Asia-Pacific stocks mostly rise; Japan warns against rapid yen weakening as it hovers near 6-year low – CNBC

SINGAPORE — Stocks across Asia-Pacific rose, following a tumble in oil prices overnight. Bitcoin meanwhile surged past a key level, and the yen continued to weaken.

Hong Kong’s Hang Seng index jumped 0.45%, as casino and tech stocks rose. Among the biggest gainers was JD Health, which soared nearly 16%, after it said Monday it would conduct a share buyback of up to 3 billion Hong Kong dollars over a 24-month period.

Property shares however went against the wider trend, as Sunac plummeted nearly 20% and Shimao lost 7%. China’s CSI real estate index lost as much as 2% earlier, but pared losses to decline 0.61%.

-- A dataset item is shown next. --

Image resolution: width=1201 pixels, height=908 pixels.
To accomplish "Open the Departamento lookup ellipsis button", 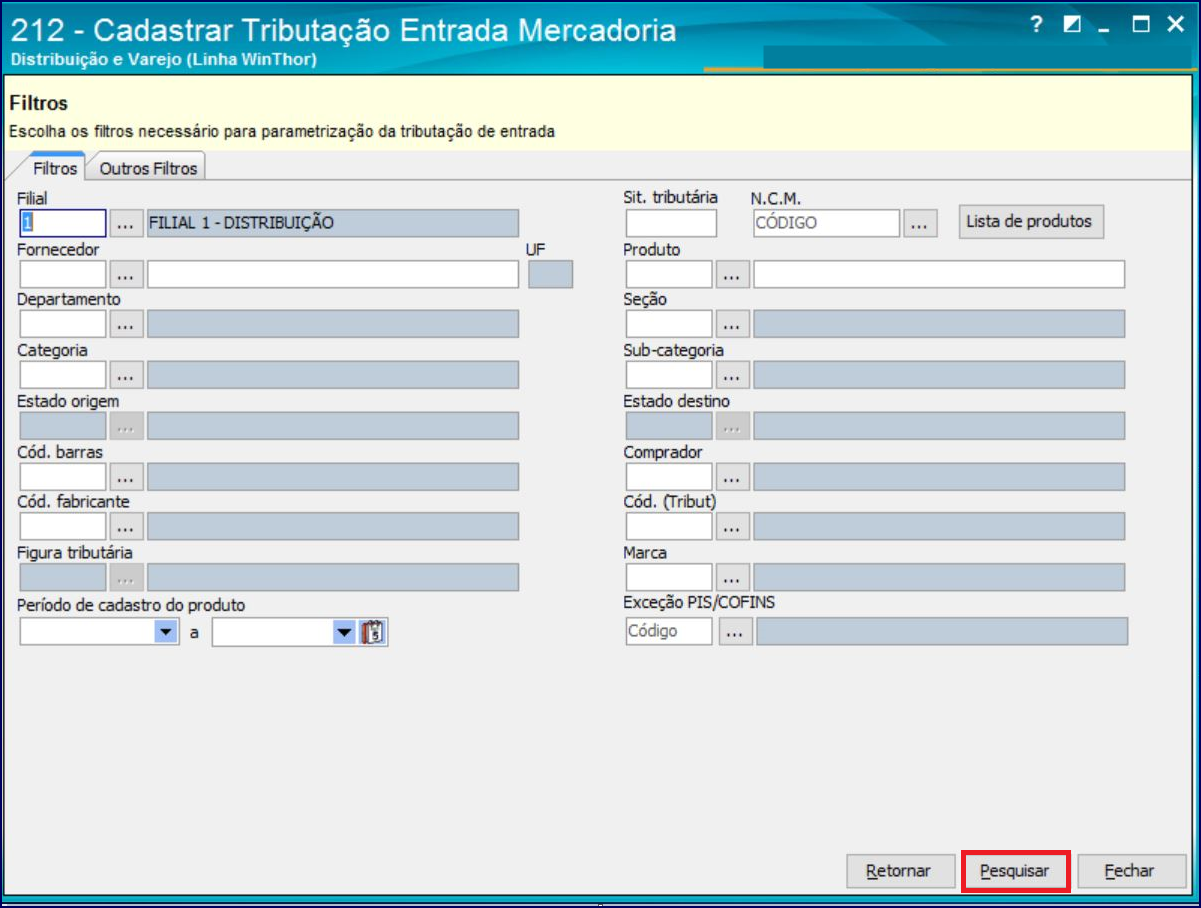I will [127, 324].
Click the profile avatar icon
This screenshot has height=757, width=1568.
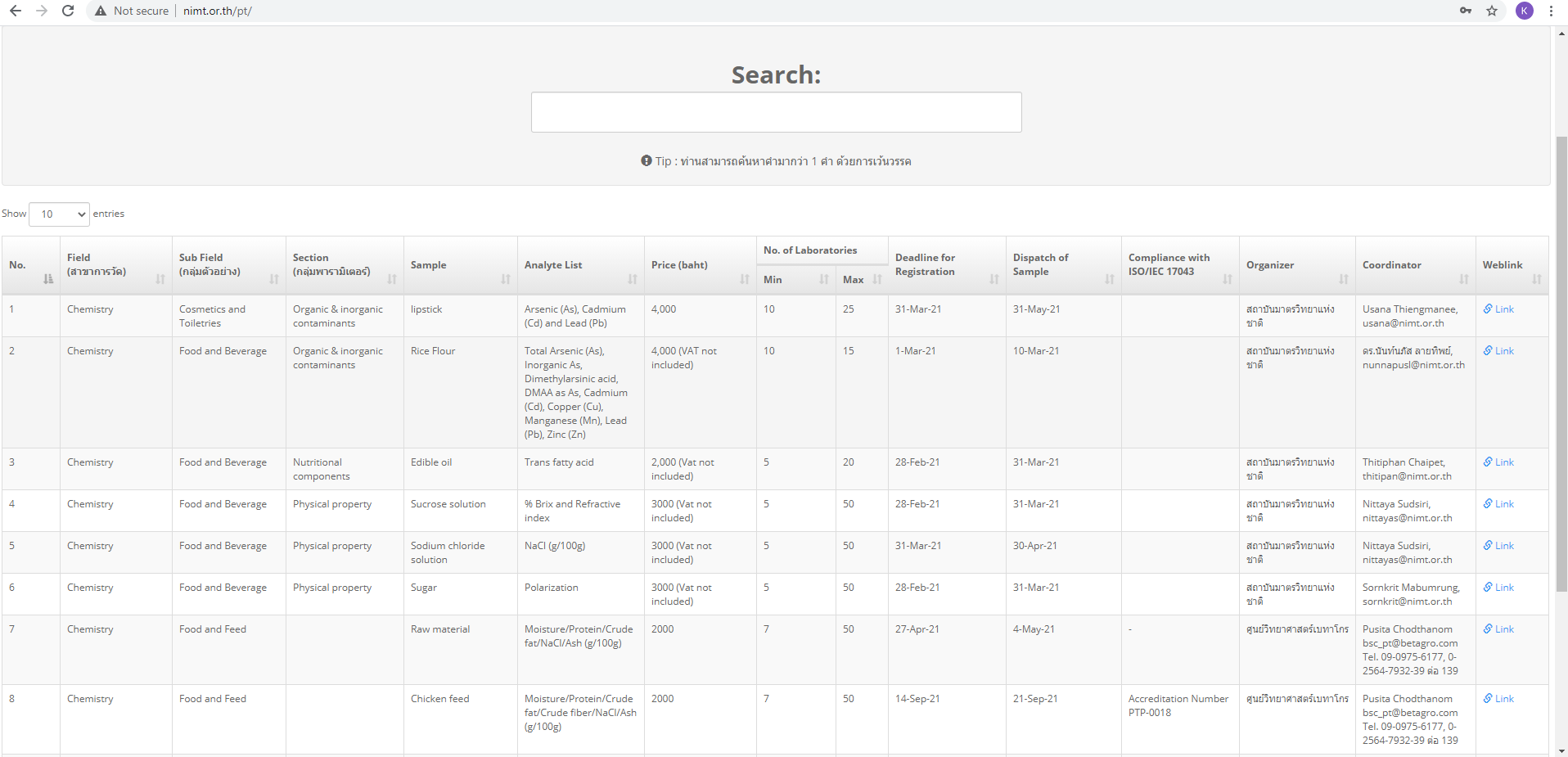pos(1524,11)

Sunac late Monday said it would halt trading from April 1, days after it said it would delay reporting its 2021 financial results and joining a growing list of Chinese developers who are not able to release earnings on time.

Mainland China shed earlier gains, with the Shanghai composite inching down 0.43% while the Shenzhen component slid 0.57%.

Japan’s Nikkei 225 was 0.51% higher, while the Topix rose 0.43%. Tech stocks were up, with Sony rising nearly 1% and SoftBank Group up 1.61%.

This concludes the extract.